Collected data
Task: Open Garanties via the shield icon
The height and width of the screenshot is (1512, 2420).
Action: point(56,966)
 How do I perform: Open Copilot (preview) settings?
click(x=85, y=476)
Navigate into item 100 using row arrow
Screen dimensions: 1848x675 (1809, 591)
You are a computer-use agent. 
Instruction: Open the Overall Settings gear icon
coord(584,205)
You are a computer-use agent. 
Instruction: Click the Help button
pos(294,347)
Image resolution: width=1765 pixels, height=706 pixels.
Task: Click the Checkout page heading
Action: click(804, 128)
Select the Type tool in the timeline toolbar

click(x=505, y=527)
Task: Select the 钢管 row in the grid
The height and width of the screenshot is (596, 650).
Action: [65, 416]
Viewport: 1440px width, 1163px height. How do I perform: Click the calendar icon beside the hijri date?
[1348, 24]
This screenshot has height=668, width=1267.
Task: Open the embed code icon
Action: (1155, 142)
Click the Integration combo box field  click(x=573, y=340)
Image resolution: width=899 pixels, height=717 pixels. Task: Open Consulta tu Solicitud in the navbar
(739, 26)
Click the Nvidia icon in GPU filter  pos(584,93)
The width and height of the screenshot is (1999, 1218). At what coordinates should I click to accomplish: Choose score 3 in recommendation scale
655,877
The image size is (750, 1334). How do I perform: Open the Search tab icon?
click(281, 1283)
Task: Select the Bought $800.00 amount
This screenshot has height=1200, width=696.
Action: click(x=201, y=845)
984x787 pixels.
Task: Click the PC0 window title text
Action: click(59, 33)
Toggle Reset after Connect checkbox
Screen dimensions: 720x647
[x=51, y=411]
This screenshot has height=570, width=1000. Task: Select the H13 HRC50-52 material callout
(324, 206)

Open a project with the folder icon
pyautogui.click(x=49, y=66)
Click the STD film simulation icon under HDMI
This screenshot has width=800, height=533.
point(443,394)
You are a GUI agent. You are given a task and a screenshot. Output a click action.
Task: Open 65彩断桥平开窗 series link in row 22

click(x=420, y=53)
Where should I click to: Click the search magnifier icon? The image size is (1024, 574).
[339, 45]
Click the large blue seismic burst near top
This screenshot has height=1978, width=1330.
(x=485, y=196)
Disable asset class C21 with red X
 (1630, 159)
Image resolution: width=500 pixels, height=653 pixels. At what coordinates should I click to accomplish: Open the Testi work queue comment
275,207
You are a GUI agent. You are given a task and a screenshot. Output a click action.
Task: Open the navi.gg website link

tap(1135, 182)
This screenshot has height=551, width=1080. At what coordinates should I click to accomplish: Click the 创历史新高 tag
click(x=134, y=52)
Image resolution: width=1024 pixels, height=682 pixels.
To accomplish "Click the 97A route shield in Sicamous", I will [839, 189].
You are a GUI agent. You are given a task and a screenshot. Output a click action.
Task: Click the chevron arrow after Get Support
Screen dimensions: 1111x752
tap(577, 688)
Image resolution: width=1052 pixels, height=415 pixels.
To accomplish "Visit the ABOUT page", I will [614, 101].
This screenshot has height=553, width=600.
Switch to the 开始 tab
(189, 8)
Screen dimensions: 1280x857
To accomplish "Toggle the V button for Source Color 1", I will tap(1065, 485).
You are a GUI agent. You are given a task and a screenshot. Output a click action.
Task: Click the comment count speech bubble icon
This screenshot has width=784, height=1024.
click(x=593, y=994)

# Assigned task
Read the data above and pull out each line that holds the string "Toggle".

# Written response
Toggle Reset after Connect checkbox
To accomplish "Toggle the V button for Source Color 1", I will tap(1065, 485).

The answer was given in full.